Fair trade enables me to liberate people from poverty, but is it worth the cost? A quick search on Amazon gave me a hint. As an experiment, I compared the prices of three different versions of vanilla extract. One was the plain package, one was the organic variant, and the last was Certified-Fair Trade. The regular edition was the most affordable, the organic product was a few dollars more, and not to my surprise, the fair trade version was the most expensive. It was about five dollars more than the organic type. Add to that, it wasn’t actually vanilla extract. It was vanilla mixed with glycerin, a liquid derived from sugar.

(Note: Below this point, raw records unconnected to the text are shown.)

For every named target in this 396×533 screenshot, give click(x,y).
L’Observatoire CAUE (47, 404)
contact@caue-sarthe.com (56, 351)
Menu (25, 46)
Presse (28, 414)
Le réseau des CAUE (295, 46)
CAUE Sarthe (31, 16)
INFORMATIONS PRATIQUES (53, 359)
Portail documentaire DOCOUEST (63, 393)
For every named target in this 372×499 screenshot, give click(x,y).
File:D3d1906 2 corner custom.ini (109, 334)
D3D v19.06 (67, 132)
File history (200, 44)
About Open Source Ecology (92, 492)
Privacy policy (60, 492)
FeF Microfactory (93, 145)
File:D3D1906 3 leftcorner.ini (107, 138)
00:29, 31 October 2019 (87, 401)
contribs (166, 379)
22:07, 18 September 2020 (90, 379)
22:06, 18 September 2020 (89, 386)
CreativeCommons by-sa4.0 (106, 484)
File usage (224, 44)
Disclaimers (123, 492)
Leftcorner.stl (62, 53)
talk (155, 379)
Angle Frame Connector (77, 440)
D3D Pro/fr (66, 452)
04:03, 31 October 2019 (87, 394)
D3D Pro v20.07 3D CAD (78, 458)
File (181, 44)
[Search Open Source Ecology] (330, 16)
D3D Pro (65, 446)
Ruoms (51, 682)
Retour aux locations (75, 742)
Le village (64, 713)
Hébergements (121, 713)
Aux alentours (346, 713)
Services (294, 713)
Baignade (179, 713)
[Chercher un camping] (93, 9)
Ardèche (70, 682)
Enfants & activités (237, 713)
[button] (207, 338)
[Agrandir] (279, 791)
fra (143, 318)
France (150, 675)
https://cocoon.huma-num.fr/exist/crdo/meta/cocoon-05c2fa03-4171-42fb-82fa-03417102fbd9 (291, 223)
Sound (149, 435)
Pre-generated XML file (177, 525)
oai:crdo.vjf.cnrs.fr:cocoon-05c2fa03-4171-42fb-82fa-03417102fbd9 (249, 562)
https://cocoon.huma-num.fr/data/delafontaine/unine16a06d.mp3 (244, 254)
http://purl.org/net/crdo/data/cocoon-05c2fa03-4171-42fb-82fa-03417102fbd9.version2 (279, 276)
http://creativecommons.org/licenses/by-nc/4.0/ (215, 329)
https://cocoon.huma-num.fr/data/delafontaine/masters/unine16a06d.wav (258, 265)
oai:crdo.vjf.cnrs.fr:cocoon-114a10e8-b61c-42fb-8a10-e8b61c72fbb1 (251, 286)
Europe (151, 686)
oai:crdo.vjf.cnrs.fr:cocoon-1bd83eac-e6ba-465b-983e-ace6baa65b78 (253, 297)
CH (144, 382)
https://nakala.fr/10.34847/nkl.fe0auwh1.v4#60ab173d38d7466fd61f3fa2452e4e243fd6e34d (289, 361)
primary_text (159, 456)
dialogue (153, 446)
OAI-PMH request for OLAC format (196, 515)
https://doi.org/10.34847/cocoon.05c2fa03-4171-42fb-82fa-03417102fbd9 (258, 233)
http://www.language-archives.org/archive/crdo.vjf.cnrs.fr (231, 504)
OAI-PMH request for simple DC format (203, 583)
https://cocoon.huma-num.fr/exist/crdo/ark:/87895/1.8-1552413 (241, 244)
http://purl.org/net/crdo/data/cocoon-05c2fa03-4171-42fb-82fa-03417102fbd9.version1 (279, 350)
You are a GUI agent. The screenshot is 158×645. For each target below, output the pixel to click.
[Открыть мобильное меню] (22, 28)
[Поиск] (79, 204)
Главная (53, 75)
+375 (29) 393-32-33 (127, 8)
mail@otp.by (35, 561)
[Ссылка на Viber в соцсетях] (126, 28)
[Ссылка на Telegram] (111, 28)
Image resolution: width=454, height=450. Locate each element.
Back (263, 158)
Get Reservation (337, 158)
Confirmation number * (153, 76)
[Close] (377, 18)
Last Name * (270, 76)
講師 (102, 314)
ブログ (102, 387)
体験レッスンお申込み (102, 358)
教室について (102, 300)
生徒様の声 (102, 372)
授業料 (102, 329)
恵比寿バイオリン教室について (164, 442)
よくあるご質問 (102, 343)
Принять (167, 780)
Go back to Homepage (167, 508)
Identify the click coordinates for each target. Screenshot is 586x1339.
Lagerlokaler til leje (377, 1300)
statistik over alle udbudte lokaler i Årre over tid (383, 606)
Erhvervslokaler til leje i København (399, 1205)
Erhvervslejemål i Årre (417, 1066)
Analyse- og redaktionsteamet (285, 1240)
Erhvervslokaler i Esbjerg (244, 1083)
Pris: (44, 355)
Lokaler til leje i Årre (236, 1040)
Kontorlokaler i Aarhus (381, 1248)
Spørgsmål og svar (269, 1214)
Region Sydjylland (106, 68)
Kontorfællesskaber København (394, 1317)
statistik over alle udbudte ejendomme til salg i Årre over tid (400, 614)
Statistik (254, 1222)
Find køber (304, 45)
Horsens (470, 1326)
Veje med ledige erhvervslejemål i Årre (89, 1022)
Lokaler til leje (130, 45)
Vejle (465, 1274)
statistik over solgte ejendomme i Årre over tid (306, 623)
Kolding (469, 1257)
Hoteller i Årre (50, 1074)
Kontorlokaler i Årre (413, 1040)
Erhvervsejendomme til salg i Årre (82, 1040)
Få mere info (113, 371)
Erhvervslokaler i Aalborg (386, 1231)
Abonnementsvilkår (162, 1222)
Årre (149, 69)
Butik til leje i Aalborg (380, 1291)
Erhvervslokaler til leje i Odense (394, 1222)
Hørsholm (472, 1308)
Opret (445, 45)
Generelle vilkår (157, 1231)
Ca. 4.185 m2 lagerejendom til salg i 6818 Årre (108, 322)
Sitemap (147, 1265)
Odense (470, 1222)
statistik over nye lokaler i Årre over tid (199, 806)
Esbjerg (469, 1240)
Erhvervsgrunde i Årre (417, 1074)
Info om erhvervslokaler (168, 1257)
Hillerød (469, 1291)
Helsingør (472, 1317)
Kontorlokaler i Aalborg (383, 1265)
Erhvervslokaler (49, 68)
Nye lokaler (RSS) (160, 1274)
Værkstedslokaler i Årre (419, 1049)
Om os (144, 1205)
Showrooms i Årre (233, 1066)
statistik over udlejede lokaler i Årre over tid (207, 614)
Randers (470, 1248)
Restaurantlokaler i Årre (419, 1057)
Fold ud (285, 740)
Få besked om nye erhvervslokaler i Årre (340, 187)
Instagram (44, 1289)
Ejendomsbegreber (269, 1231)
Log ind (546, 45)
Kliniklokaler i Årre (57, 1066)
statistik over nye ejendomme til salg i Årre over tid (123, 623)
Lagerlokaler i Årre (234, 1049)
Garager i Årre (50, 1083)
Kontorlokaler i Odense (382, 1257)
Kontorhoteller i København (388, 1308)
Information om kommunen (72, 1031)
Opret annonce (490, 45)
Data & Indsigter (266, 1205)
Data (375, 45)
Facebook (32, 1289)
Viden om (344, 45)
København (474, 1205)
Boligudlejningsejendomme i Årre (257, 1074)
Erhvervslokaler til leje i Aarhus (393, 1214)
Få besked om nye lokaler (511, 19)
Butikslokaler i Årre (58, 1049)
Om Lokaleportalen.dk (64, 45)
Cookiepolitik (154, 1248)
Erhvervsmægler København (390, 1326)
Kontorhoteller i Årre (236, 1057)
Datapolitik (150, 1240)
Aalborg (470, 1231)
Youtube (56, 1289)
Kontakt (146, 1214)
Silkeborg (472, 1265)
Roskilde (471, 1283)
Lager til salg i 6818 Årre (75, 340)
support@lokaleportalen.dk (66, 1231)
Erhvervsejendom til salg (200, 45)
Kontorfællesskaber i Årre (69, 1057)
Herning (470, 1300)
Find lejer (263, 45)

Why did this retailer charge more for it? The answer isn’t that simple. Fair trade is a trading mechanism that aims to compensate producers in a way that is considered more “fair” when compared to other methods. The Fairtrade Labeling Organizations International (or the FLO for those without carbon dioxide to spare) is the largest fair trade certifier. The FLO grants two different prices for fair trade producers: a minimum and a premium. The minimum is for those farmers/producers/manufacturers that want more money than the World Trade Organization is willing to offer, but don’t want to invest in life-enhancing development projects locally, while the premium pay is a little more compensation for those manufacturers that are willing to invest in social infrastructure like schools and health care.
Regardless of which method is chosen, the FLO and others promise to do many things for their producers. They say they believe in creating opportunities for financially disadvantaged producers, safe working conditions, environmental protection, gender equality, and as much process transparency as possible. Supposedly, will all their doing, they’ve seen a windfall. On May 24, 2007, the FLO boasted of having €1.6 billion sales worldwide, an increase of 41% every year. By October 2006, it was believed that more than 1.5 million people had directly benefited from fair trade, and another five million had done so indirectly, profiting from the infrastructure that was put in place by the fairtraders.
The most amazing thing is, though, many fair trade products can still be marketed at the same price as their average counterparts, and still cause good. Coffee beans, the most common, are one of these. According to Tim Harford, The Undercover Economist, “wholesalers could pay two, three or sometimes four times the market price for coffee in the developing world without adding anything noticeable to the production cost of a cappuccino… Because coffee beans make up such a small proportion of that cost.” If the wholesalers and retailers invested just a few measly cents we could all reap the benefits of fair trade coffee, and possibly without any extra costs to the consumers. I think it’s time I gave them a piece of my mind.